_Required work_.
Return word for word everything in the items below from the line containing "This screenshot has width=720, height=1280. At" down to the line containing "point(388,1019)". Include both of those lines.

Recorded data
* * * * *
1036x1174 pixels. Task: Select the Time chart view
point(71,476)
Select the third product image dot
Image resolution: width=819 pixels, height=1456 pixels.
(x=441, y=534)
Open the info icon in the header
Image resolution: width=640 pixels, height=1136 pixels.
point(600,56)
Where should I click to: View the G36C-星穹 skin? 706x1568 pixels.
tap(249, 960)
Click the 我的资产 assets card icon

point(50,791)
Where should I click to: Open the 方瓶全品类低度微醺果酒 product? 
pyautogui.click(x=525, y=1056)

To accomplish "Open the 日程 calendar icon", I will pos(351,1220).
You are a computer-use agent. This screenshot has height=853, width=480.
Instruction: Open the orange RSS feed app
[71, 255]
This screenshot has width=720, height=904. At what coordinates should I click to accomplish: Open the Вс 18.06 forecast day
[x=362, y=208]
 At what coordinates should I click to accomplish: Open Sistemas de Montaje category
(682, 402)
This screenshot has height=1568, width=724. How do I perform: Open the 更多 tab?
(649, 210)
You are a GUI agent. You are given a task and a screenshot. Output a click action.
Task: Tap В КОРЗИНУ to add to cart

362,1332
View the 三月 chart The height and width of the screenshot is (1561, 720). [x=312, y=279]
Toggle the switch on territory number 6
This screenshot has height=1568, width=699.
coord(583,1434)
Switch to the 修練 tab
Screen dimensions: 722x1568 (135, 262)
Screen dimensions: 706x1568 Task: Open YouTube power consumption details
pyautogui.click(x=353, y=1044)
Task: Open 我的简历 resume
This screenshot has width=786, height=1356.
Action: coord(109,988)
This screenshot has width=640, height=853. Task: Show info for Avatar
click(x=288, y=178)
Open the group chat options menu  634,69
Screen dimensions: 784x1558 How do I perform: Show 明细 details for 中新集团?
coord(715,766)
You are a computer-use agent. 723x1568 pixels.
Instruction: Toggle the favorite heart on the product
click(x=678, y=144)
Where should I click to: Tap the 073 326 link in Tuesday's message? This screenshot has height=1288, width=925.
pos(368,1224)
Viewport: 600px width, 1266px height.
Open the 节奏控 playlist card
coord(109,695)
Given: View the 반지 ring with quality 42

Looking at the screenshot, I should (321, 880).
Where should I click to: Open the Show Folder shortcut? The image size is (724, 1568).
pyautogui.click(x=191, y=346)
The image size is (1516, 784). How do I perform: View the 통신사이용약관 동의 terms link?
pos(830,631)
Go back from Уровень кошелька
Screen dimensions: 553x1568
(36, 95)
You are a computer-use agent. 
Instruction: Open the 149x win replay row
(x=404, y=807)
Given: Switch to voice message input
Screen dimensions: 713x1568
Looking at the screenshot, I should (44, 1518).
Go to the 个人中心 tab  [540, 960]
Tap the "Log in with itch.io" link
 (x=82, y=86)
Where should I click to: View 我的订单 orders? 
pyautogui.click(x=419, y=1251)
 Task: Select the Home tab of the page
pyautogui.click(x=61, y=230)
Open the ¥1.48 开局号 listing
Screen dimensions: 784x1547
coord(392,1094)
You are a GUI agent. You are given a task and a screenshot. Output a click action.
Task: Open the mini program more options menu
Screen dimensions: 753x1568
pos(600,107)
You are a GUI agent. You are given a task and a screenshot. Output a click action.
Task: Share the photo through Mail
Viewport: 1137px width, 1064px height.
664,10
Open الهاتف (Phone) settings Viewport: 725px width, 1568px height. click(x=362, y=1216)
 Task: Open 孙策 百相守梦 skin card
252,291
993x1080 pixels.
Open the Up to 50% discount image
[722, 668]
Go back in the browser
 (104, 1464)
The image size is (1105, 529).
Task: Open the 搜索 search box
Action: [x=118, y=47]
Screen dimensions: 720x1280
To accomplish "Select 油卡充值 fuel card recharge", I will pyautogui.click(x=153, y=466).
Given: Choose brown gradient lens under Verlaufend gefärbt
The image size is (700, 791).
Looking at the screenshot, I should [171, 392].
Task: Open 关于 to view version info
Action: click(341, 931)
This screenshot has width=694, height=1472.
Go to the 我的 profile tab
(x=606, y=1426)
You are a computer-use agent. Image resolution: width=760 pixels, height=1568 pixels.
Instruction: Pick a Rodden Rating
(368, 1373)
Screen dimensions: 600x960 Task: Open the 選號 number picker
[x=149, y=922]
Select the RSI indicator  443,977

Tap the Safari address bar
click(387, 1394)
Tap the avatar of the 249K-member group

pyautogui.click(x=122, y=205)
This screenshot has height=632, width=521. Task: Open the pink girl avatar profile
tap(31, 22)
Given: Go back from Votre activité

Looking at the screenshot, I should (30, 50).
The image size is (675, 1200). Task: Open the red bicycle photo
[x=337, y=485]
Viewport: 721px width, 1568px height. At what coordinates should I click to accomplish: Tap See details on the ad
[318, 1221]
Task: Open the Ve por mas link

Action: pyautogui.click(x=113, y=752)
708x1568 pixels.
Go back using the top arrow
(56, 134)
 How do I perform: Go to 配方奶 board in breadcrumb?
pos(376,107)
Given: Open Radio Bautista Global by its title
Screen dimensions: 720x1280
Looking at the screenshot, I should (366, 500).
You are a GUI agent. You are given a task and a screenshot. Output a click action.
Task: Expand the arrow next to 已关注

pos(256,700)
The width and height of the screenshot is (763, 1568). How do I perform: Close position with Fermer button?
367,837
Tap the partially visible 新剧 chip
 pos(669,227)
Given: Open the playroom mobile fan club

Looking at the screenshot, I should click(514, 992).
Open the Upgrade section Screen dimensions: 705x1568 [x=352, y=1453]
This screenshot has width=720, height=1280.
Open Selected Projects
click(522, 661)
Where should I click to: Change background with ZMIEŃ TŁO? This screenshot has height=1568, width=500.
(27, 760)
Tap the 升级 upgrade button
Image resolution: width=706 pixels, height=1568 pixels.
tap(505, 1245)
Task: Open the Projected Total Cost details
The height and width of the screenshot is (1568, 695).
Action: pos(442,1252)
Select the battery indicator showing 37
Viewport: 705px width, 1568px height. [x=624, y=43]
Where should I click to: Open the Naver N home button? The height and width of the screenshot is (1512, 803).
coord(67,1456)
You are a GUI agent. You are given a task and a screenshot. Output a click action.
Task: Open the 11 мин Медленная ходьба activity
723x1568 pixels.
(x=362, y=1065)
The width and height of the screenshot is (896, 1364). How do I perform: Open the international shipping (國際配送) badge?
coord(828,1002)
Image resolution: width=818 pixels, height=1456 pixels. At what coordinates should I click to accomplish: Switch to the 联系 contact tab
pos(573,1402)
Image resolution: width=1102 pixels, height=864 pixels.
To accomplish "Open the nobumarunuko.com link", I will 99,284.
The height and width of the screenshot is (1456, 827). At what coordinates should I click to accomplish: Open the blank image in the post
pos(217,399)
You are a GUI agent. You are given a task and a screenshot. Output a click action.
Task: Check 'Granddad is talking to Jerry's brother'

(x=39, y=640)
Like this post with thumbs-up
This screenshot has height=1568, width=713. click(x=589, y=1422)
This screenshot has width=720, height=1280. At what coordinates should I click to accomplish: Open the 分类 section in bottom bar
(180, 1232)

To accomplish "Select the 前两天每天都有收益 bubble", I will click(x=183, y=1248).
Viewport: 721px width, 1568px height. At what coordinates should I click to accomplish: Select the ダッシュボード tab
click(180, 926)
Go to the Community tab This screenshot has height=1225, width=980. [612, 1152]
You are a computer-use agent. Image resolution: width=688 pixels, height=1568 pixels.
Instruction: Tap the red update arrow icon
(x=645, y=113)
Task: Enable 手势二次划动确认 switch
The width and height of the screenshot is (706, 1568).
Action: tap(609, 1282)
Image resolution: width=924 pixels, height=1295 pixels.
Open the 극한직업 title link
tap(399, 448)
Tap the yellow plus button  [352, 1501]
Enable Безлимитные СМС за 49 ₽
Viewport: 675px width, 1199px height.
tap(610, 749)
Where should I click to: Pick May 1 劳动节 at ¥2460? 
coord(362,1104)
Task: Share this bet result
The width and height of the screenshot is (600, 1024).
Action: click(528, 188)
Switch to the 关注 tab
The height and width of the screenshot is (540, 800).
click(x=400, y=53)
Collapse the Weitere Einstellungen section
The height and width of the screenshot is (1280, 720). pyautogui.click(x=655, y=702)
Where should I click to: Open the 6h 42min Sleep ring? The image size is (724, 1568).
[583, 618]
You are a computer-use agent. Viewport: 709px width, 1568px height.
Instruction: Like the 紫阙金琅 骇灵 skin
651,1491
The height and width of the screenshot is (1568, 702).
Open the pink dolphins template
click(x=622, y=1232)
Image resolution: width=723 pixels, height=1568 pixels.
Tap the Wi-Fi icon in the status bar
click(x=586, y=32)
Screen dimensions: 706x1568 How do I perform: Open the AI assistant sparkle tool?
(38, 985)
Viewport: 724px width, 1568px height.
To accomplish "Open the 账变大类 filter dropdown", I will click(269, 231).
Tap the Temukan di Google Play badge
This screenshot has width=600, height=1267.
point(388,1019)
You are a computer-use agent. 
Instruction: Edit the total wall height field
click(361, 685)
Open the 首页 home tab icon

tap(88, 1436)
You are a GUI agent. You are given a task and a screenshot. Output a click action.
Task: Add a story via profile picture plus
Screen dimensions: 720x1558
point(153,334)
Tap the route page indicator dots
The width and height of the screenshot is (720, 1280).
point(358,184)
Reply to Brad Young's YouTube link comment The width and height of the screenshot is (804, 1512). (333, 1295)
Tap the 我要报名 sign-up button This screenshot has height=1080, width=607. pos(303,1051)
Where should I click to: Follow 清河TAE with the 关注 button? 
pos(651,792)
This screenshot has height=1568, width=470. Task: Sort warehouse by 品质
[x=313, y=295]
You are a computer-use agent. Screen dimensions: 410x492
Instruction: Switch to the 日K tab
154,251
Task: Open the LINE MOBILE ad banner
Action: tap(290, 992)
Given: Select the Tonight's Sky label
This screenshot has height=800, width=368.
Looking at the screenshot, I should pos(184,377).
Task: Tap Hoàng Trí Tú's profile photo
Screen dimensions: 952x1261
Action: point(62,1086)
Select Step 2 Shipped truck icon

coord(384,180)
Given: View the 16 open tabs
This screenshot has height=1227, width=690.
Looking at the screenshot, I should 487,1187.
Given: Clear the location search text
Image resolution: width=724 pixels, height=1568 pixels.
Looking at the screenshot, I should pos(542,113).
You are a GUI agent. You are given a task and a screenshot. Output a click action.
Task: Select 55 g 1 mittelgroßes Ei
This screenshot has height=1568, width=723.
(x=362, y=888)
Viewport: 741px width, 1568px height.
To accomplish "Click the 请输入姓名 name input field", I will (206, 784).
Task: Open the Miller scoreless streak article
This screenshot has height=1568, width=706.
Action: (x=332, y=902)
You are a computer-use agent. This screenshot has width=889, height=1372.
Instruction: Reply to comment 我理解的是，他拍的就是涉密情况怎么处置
* * * * *
_Correct output_.
This screenshot has width=720, height=1280. At what coordinates should I click to accomplish: Open the 分类 section in bottom bar
(180, 1232)

To accomplish "Select the 前两天每天都有收益 bubble", I will click(x=183, y=1248).
Viewport: 721px width, 1568px height. At what coordinates should I click to accomplish: Select the ダッシュボード tab
click(180, 926)
Go to the Community tab This screenshot has height=1225, width=980. [612, 1152]
You are a computer-use agent. Image resolution: width=688 pixels, height=1568 pixels.
Instruction: Tap the red update arrow icon
(x=645, y=113)
Task: Enable 手势二次划动确认 switch
The width and height of the screenshot is (706, 1568).
Action: tap(609, 1282)
Image resolution: width=924 pixels, height=1295 pixels.
Open the 극한직업 title link
tap(399, 448)
Tap the yellow plus button  [352, 1501]
Enable Безлимитные СМС за 49 ₽
Viewport: 675px width, 1199px height.
tap(610, 749)
Where should I click to: Pick May 1 劳动节 at ¥2460? 
coord(362,1104)
Task: Share this bet result
The width and height of the screenshot is (600, 1024).
Action: click(528, 188)
Switch to the 关注 tab
The height and width of the screenshot is (540, 800).
click(x=400, y=53)
Collapse the Weitere Einstellungen section
The height and width of the screenshot is (1280, 720). pyautogui.click(x=655, y=702)
Where should I click to: Open the 6h 42min Sleep ring? The image size is (724, 1568).
[583, 618]
You are a computer-use agent. Viewport: 709px width, 1568px height.
Instruction: Like the 紫阙金琅 骇灵 skin
651,1491
The height and width of the screenshot is (1568, 702).
Open the pink dolphins template
click(x=622, y=1232)
Image resolution: width=723 pixels, height=1568 pixels.
Tap the Wi-Fi icon in the status bar
click(x=586, y=32)
Screen dimensions: 706x1568 How do I perform: Open the AI assistant sparkle tool?
(38, 985)
Viewport: 724px width, 1568px height.
To accomplish "Open the 账变大类 filter dropdown", I will click(269, 231).
Tap the Temukan di Google Play badge
This screenshot has width=600, height=1267.
point(388,1019)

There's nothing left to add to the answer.